GTK4 GUI (for GNOME, XFCE, etc.)
Operating System | Download |
---|---|
Arch Linux | Download 0.2.1 (28KB) |
Debian (Bookworm) | Download 0.2.1 (14KB) |
Fedora 42 (Adams) | Download 0.2.1 (19KB) |
OpenSuse (Tumbleweed) | Download 0.2.1 (19KB) |
Qt6 GUI (for KDE)
Operating System | Download |
---|---|
Arch Linux | Download 0.4.2 (124KB) |
Debian (Bookworm) | Download 0.4.2 (111KB) |
Fedora 42 (Adams) | Download 0.4.2 (116KB) |
OpenSuse (Tumbleweed) | Download 0.4.2 (116KB) |
Getting Started (GUI)
When running NBFC for the first time, you need to give it a configuration file for your laptop model.
Start the GUI with root privileges:
sudo nbfc-qt # For NBFC-Qt
# -- or --
sudo nbfc-gtk # For NBFC-Gtk
-
Perform update (tab “Update”)
Click the “Update” button to fetch the latest configuration files. -
Select configuration (tab “Basic Configuration”)
Warning: The model name must match completely or use placeholders (likeXXX
).- Select a configuration from the dropdown menu
- Click “Set”
- Then save using “Save”
-
Start test mode (read-only) (tab “Service”)
- Enable the checkbox “Start in read-only mode”
- Click “Start” – status should change to “Running”
-
Test the configuration
Run a stress test in the terminal:stress -c 8
Watch the “Fans” tab to see if the displayed fan speed (“Current Speed”) changes.

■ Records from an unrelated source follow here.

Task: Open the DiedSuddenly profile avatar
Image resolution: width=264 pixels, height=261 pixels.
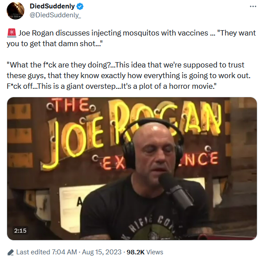Action: (16, 11)
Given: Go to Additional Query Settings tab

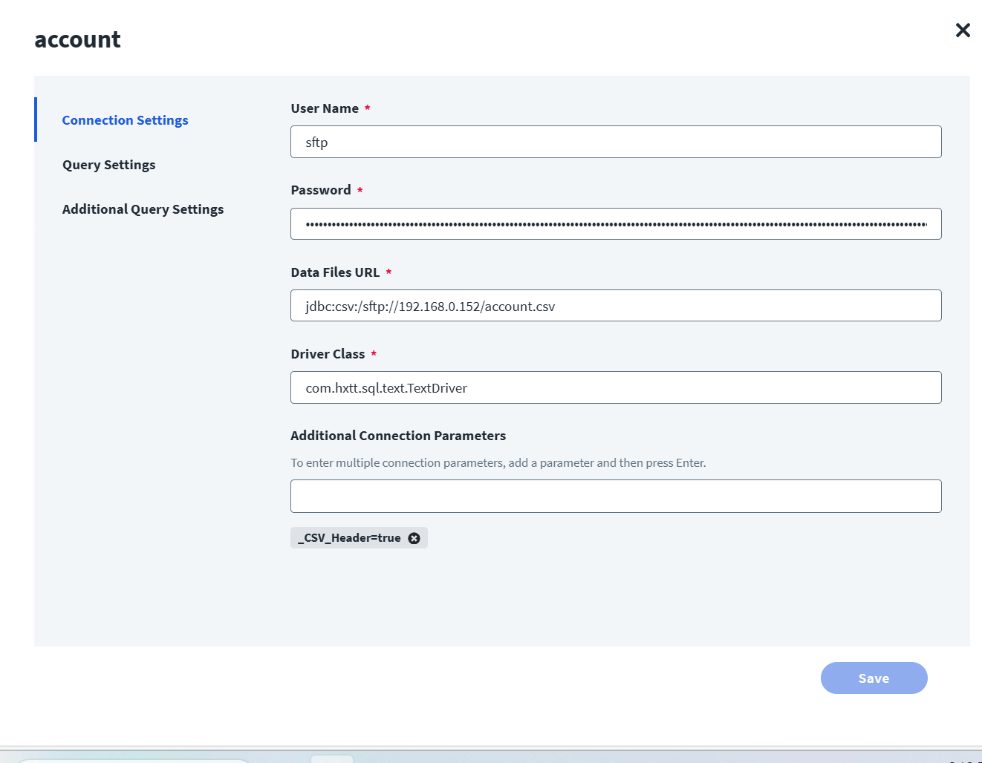Looking at the screenshot, I should [x=143, y=209].

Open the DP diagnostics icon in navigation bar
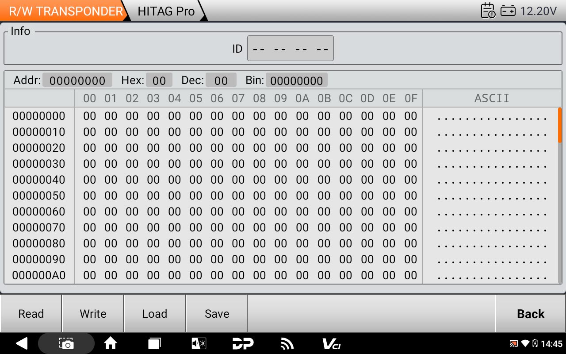pyautogui.click(x=243, y=343)
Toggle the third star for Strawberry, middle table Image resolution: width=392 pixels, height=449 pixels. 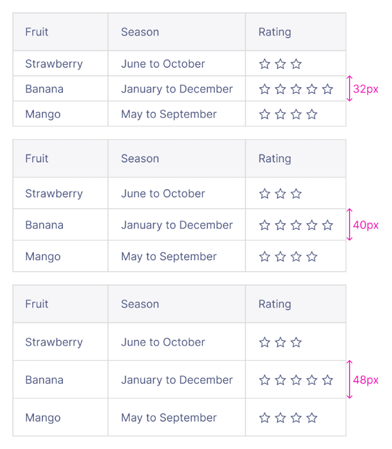coord(296,193)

If it doesn't, the configuration is likely invalid!
-
Enable write mode (tab “Service”)
- Stop the service (“Stop” button)
- Uncheck “Start in read-only mode”
- Start the service again (“Start”)
-
Use manual or automatic fan control (tab “Fans”):
- Manual: Set fan speed directly
- Automatic: Temperature-based control via profile
Enable Auto-Start at Boot
To have NBFC-Linux start automatically on system boot:
sudo systemctl enable nbfc_service.service
Getting Started (Command Line)
When running NBFC for the first time, you need to give it a configuration file for your laptop model.
Follow the steps below:
-
sudo nbfc update
will download the latest configuration files from the internet. -
sudo nbfc config --set auto
will try to set a configuration automatically.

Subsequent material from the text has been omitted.